** WORK TO BE COMPLETED **
Quote the listing from the line containing "Where should I click to: Open the Last" up to and including the line containing "coord(293,951)", reproducing each line as it appears.

** SOURCE DATA **
=-=-=-=-=

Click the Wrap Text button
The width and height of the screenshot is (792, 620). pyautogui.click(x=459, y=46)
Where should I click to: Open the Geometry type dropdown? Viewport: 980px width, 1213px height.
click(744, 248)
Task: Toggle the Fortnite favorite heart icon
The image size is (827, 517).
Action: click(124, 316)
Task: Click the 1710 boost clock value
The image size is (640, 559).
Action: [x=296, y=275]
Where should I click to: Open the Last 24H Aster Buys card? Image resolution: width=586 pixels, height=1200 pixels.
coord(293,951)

=-=-=-=-=

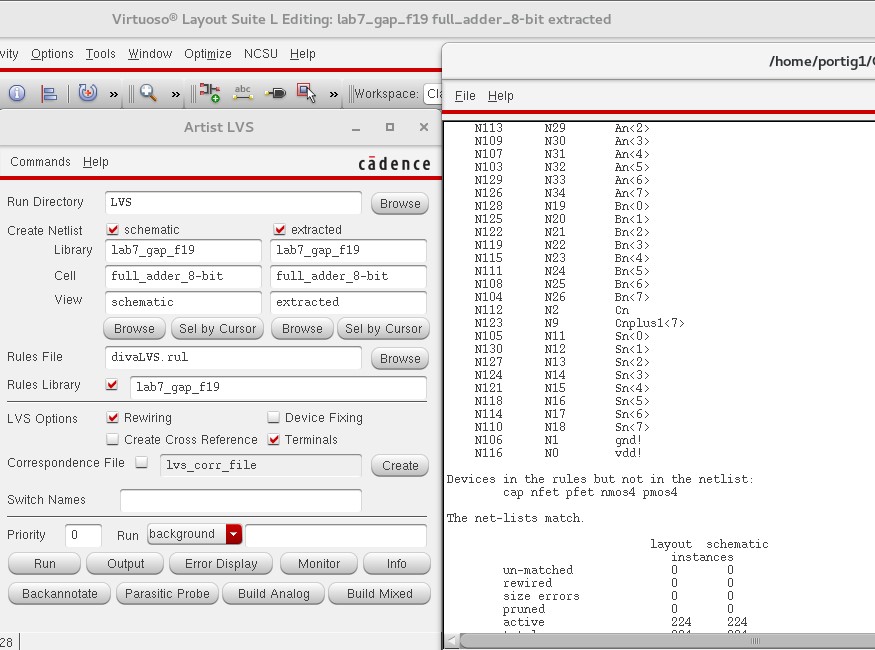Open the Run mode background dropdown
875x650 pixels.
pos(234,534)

=-=-=-=-=

** SOLUTION TO THIS TASK **
Where should I click to: Open the Last 24H Aster Buys card? Image resolution: width=586 pixels, height=1200 pixels.
coord(293,951)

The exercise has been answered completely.